改變不在一朝一夕 即使只是引起一點漣漪 都有它的意義

未來,浪孩團隊會花更多時間在深度的議題討論,用更多人能參與的形式,開放大家一起來創造我們覺得最好的提案,也透過行動讓一個好的內容被打開,不同的參與者可以浸透到彼此生活裡。
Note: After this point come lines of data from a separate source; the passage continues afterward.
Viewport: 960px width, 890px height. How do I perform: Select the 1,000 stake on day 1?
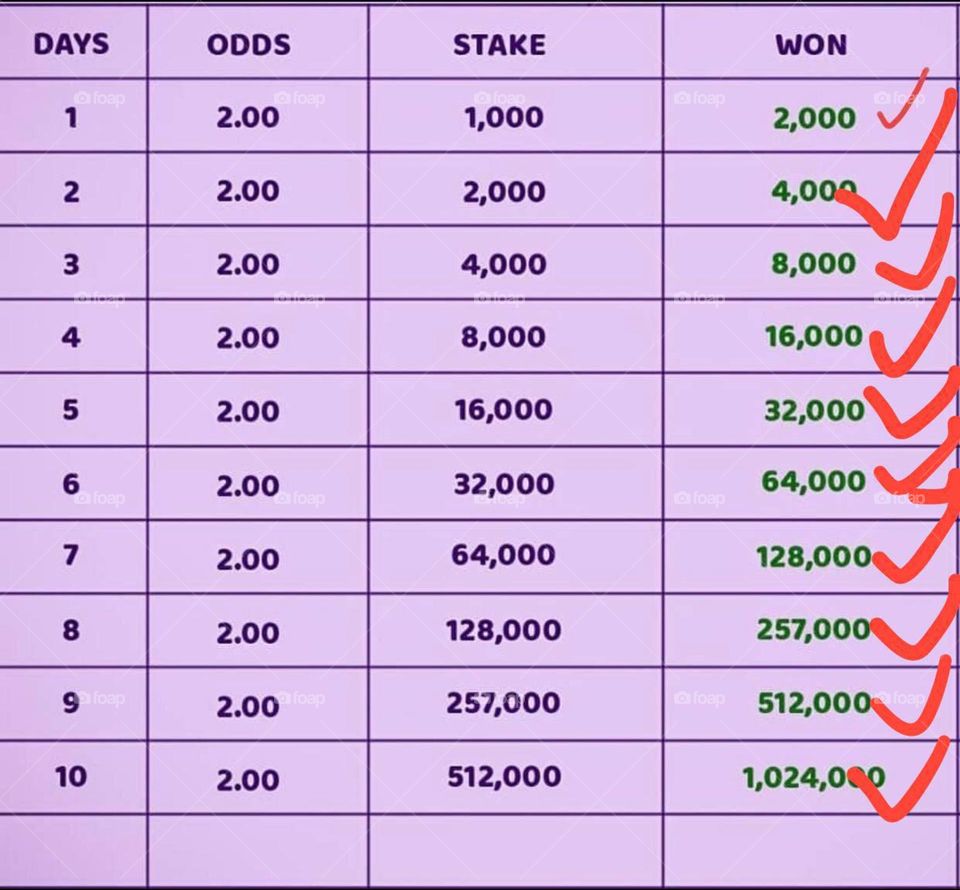click(x=503, y=118)
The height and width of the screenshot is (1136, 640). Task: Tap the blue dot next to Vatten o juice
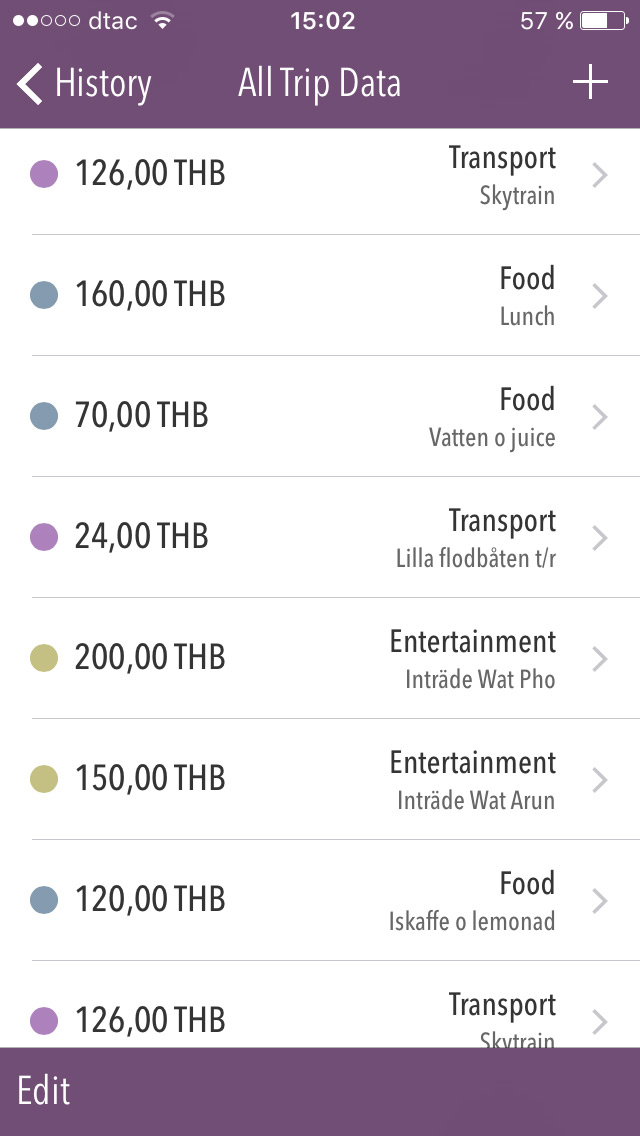click(44, 416)
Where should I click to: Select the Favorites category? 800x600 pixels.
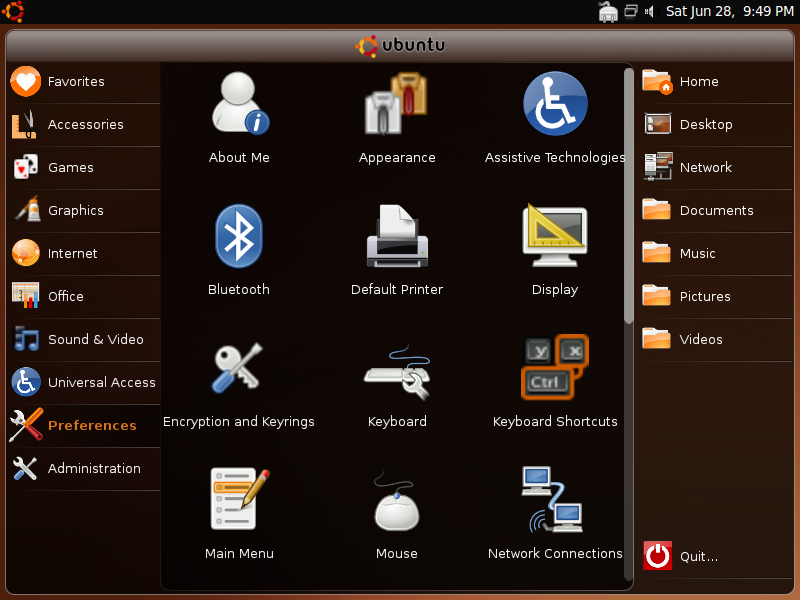[x=76, y=82]
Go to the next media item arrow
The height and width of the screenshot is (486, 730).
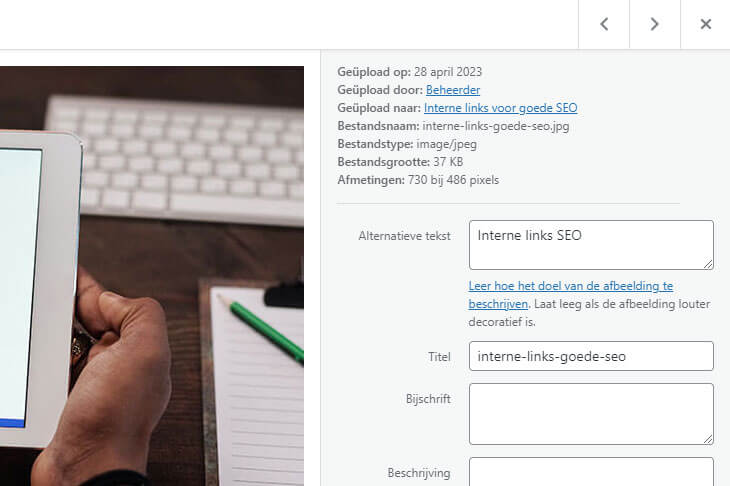[x=655, y=24]
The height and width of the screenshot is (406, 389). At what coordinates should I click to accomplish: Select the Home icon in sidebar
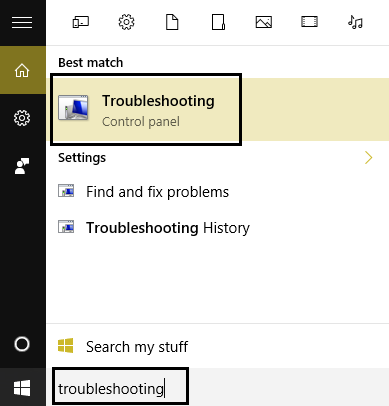coord(22,70)
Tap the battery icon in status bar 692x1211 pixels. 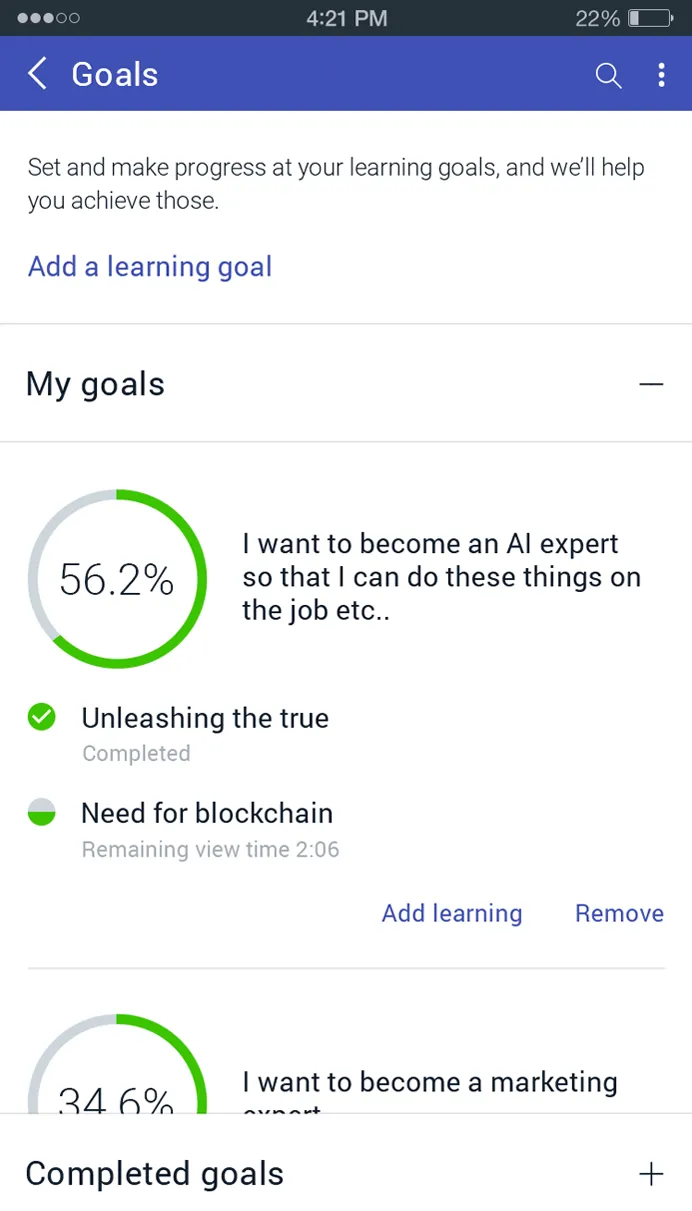pyautogui.click(x=651, y=18)
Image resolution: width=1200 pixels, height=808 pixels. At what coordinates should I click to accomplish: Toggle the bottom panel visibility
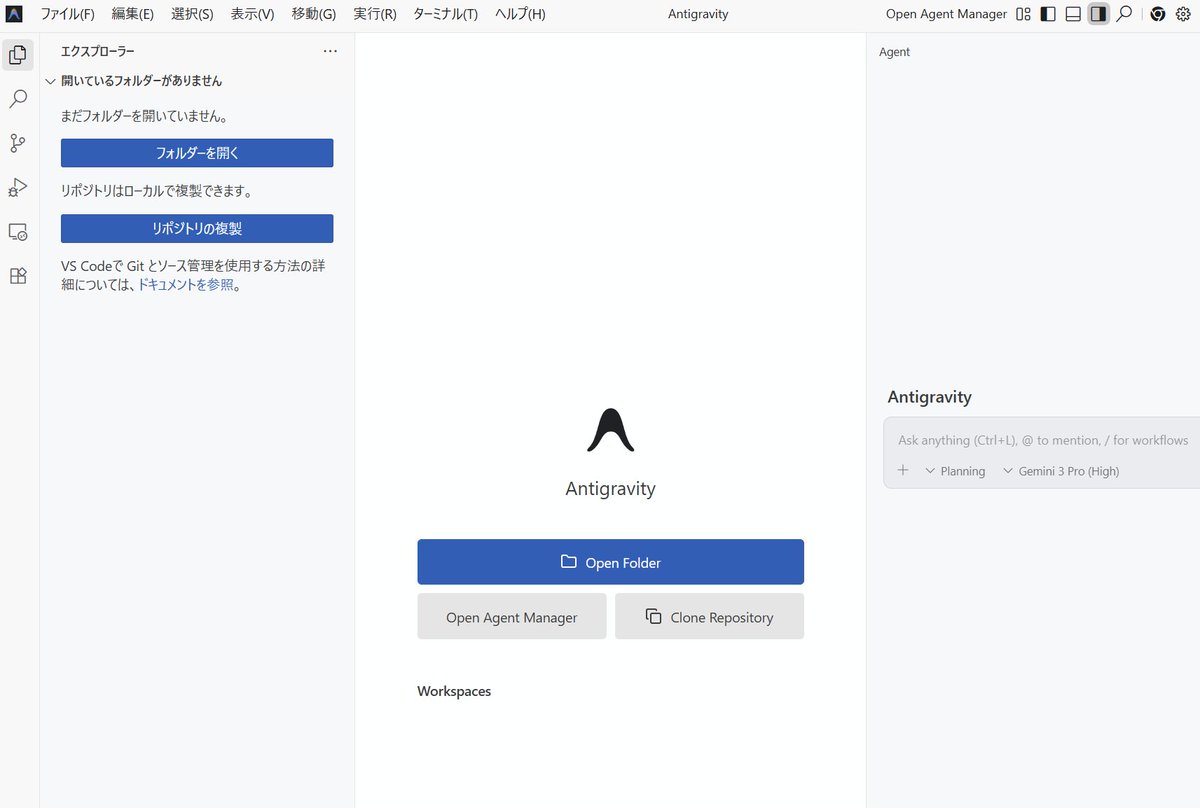1072,14
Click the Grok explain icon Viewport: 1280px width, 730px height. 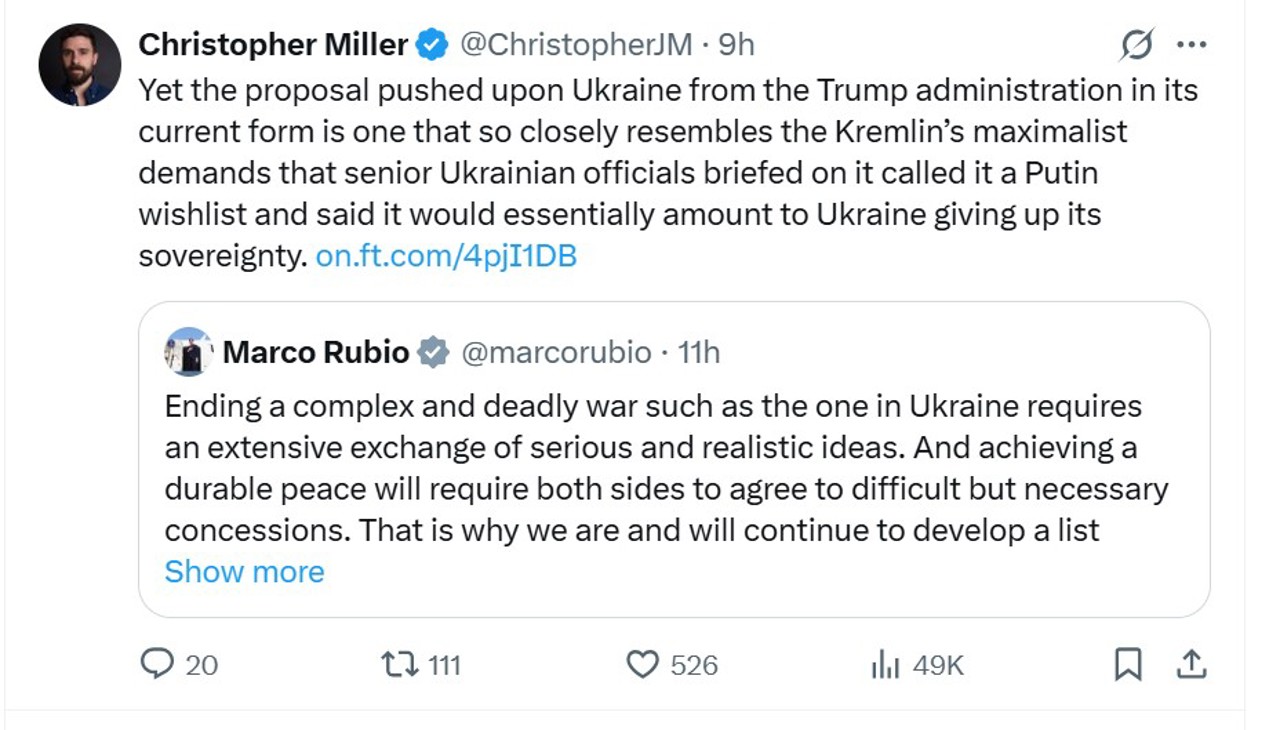(1137, 45)
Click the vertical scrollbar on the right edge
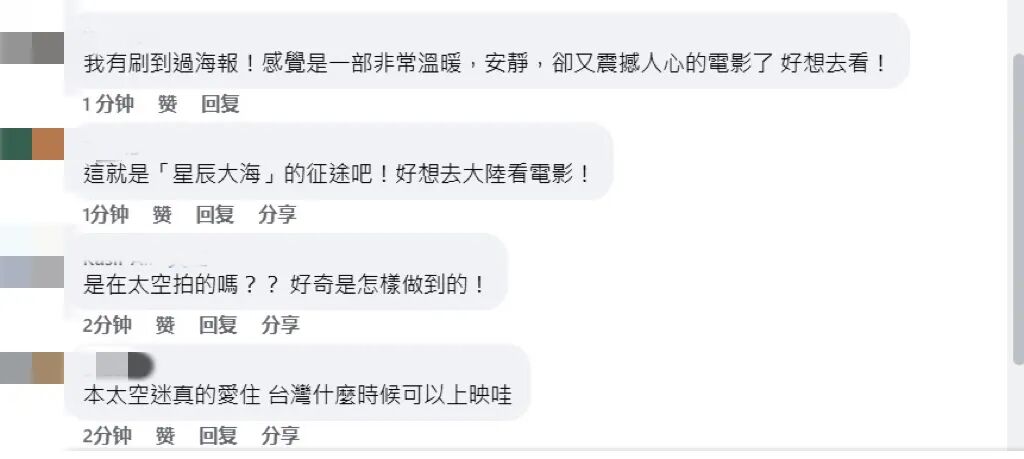This screenshot has width=1024, height=459. click(x=1017, y=209)
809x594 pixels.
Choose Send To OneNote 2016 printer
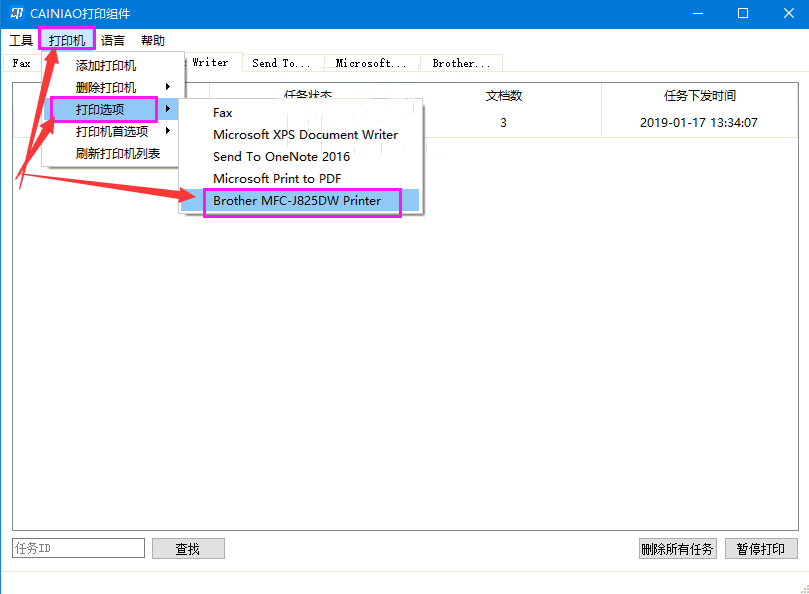pos(281,157)
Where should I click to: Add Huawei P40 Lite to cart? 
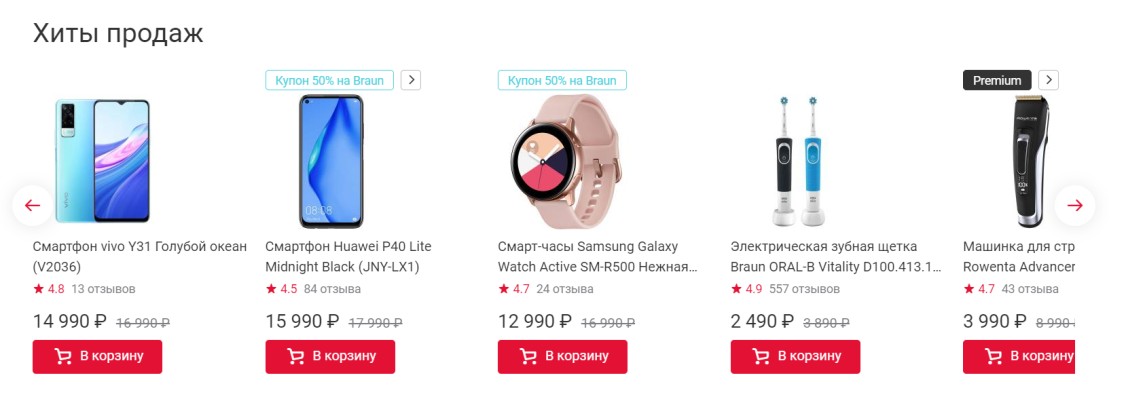coord(330,356)
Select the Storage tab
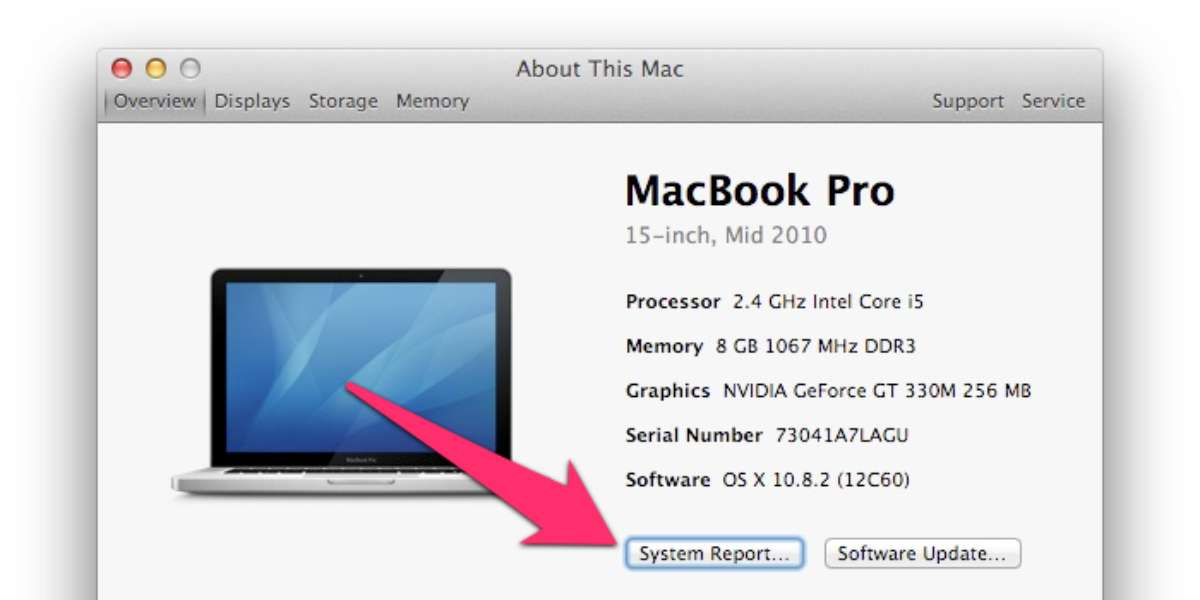Screen dimensions: 1200x600 (343, 101)
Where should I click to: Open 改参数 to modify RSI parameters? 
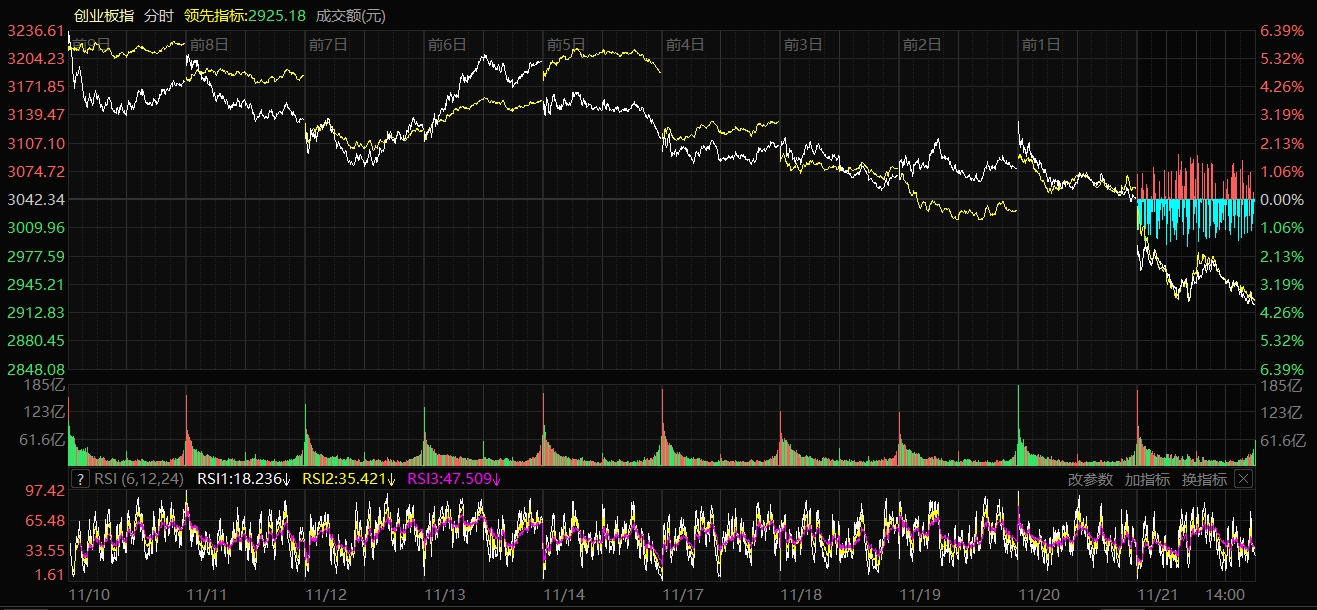coord(1090,479)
馨文在推動浪孩起步走計畫的過程中發現,每個組織和個體關注的點都不同,「我們要很注意,不要讓事情變得更複雜。因為社會議題本來就不是能一朝一夕完美解決的事情。當我們涉入其中時,更能看到自己過去的盲點,更切身了解每個族群在看待議題時不同的觀點,以及我們要如何和大眾溝通。這讓我們能更落地的看待議題,跳脫一開始認為只要做出對的內容就可以達成改變的想像。而工作坊作為雙向互動就是個很好的起點,議題會隨著討論一直不斷具象化。人會改變,社會也會,我們也在深入其中後不斷思考怎樣可以做得更好,所有人都是不斷在成長學習的。」


總結自己在過程中最大的收穫,馨文覺得這次經驗對參與的人、至少對她來說是一個嘗試,即使過程與成果仍充滿著不確定性,「我們還是想看看我們到底能夠為社會做些什麼?我們是不是能夠真的為一個議題帶來改變。就算只是把一個小石頭丟到池塘裡,引起一點點漣漪,我也覺得有它的意義,我願意去嘗試看看。至少我相信每個人青年時代如果能有一次這樣的投入,對未來不管是職業、世界觀都會有不同的看法和生命經驗。」